Maybe it is shift work. Or unemployment. Or he is controlling and doesn’t let her go out in public without him.

I think CMA is open on Saturdays, since you asked.


Probably because they have professional white collar jobs that allow them to take a couple hours off to take their kid to the doctor with advance notice?

You are ridiculous.
Anonymous
Anonymous wrote:
Anonymous wrote:
Anonymous wrote:I think you should separate. Say you can't live this way. Try living on your own. See what happens. Maybe he will come around. Maybe he won't. You have a young child. Doesn't matter what school system they are in but they do need a stable house situation. There is no need to divorce right now.


OP here. I cannot afford an apartment on top of childcare and our mortgage. Until kids are school age I won’t have the income to do this….


If you document the abuse he will be the one in the apartment while you raise the kids in the house


Not true at all.
Anonymous
Anonymous wrote:An adult who yells at anyone is unacceptable. Yes, we all makes mistakes, so maybe it happens once a decade. But, an adult who yells daily has a serious problem. Draw a boundary. Learn to say, “I understand you’re upset, but it’s unacceptable to yell at me. I am going to walk away and do something else. We can discuss this later when you’re able to do so calmly.”


My spouse raises his voice and yells, often in the car when I'm driving and in front of the young kids.
We try to catch up on things, he doesn't read his emails or texts - then can't find then, then gets angry and bullies me and yells. And of course blames me. for his yelling. "You make me do this."

I've calmly repeated myself: Stop yelling in the car. Stop raising your voice. Take a break, we will resolve the issue when you're calm.

He's scary.

Once I said Stop yelling like a freak, and he yelled about how I was name calling and an awful person. It's like he wants us to get in an accident on the freeway.
Anonymous
Wow, OP, you are describing my life. I relate to everything you've described about your DH and the changes over time due. Looking back, there were always red flags that I ignored because his anger wasn't directed at me back then. That changed after we had kids and I guess he got more comfortable showing his true colors.

I've spent years making excuses for him and tend to blame myself for his rage. But I finally got a great therapist that was straight with me and she point blank called it what it is: abuse.

I'm trying very hard to get out and it's just making him angrier. He accuses me of being unstable and threatens to take the kids from me.
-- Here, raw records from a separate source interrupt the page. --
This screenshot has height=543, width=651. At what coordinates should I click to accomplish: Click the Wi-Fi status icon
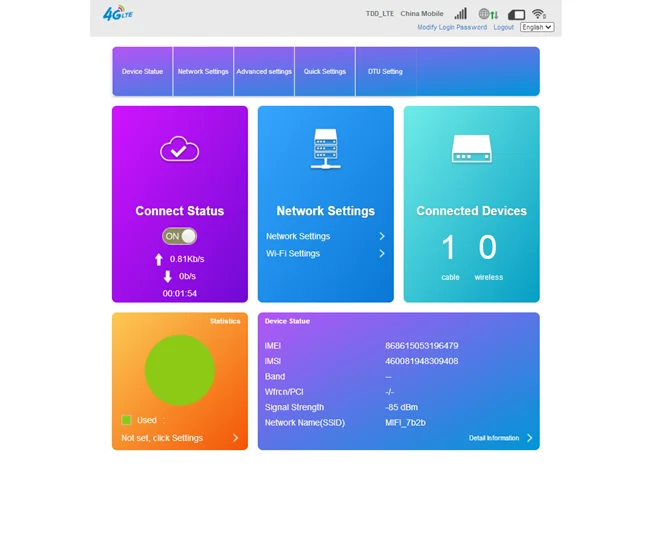click(x=539, y=14)
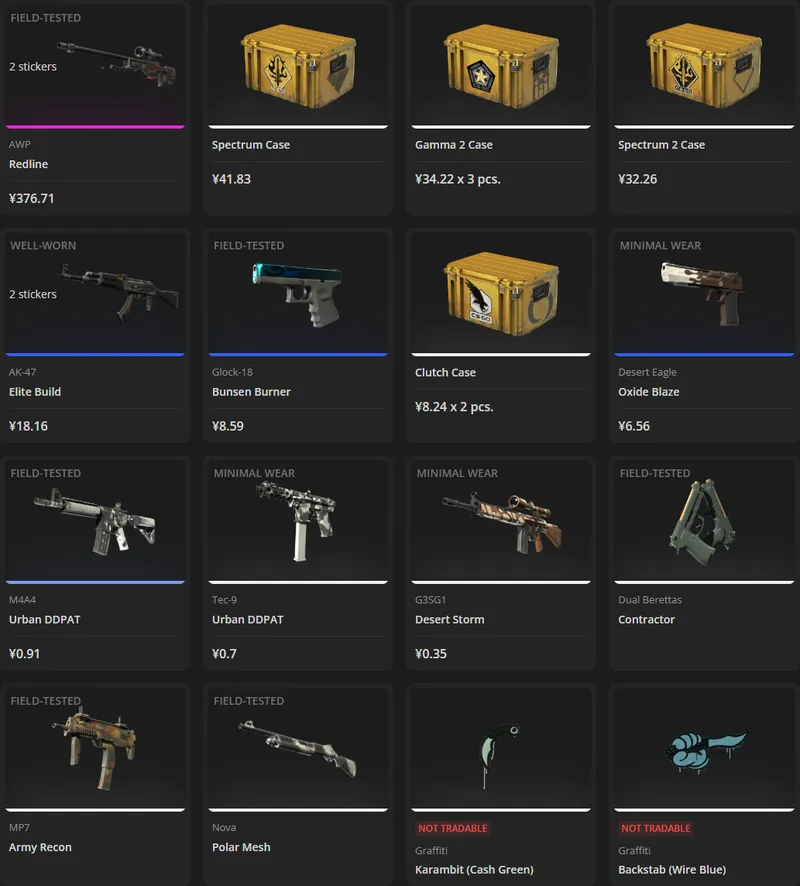Click the Karambit (Cash Green) graffiti icon
The width and height of the screenshot is (800, 886).
tap(500, 755)
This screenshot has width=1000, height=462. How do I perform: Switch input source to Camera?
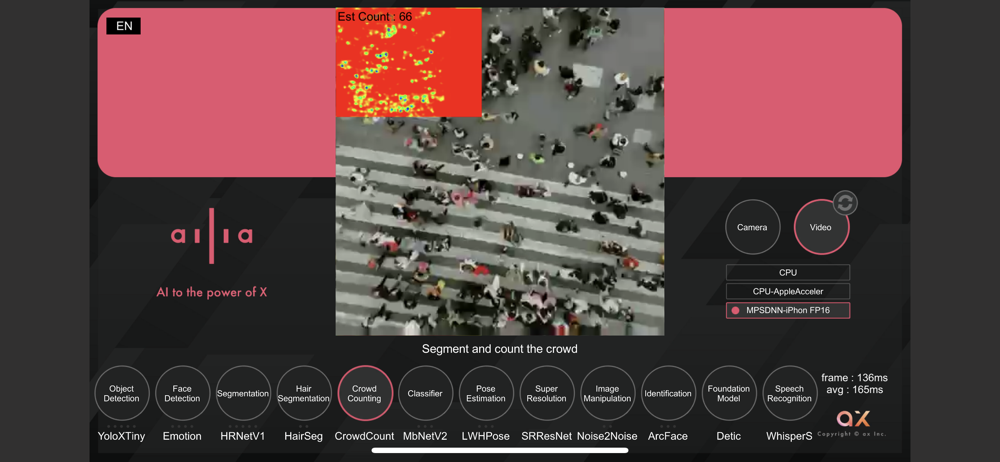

It's taken me many years to even admit how bad it is and that he will never change. OP, please don't waste your years like I have. Listen to all these other posters that this is abuse and its not your fault.

Anonymous
Anonymous wrote:
Anonymous wrote:An adult who yells at anyone is unacceptable. Yes, we all makes mistakes, so maybe it happens once a decade. But, an adult who yells daily has a serious problem. Draw a boundary. Learn to say, “I understand you’re upset, but it’s unacceptable to yell at me. I am going to walk away and do something else. We can discuss this later when you’re able to do so calmly.”


My spouse raises his voice and yells, often in the car when I'm driving and in front of the young kids.
We try to catch up on things, he doesn't read his emails or texts - then can't find then, then gets angry and bullies me and yells. And of course blames me. for his yelling. "You make me do this."
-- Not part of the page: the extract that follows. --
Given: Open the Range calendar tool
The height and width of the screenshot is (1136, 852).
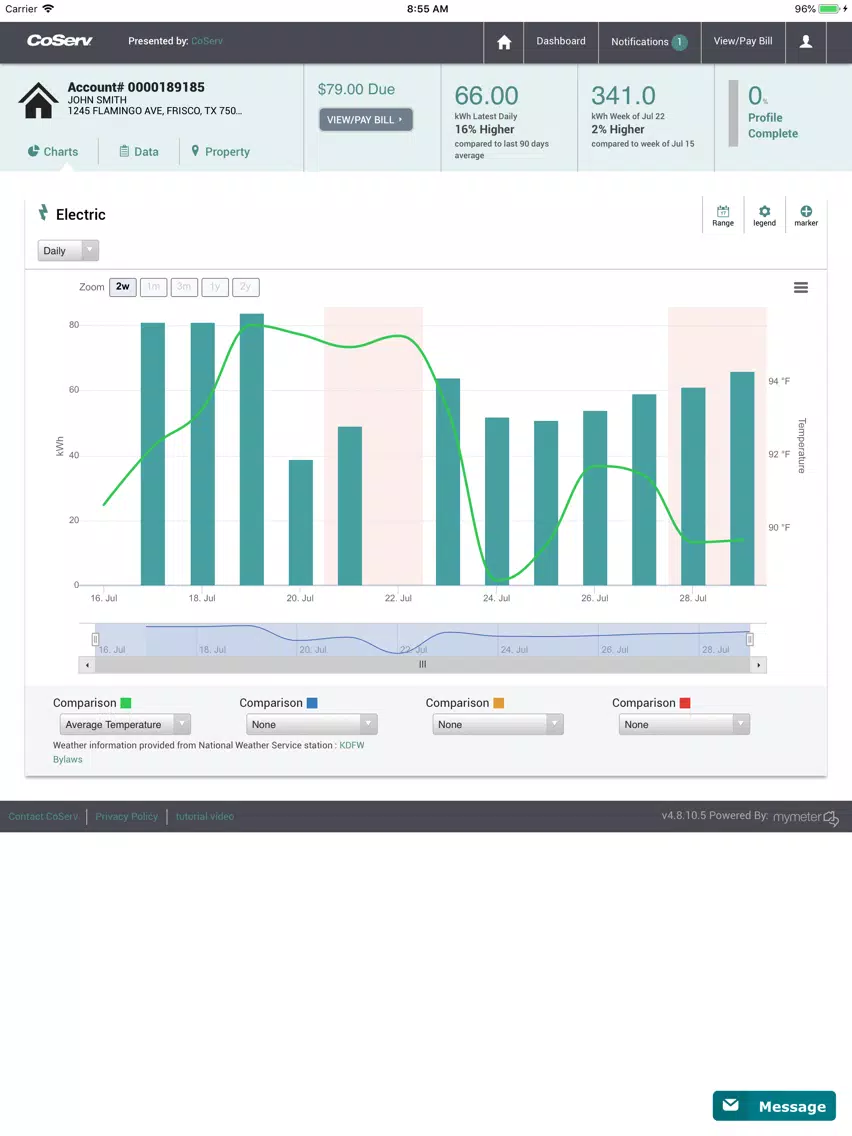Looking at the screenshot, I should [x=723, y=215].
I've calmly repeated myself: Stop yelling in the car. Stop raising your voice. Take a break, we will resolve the issue when you're calm.

He's scary.

Once I said Stop yelling like a freak, and he yelled about how I was name calling and an awful person. It's like he wants us to get in an accident on the freeway.


He knows he's got you trapped. My abusive DH does this too. I no longer will ride with him even if it means taking 2 cars.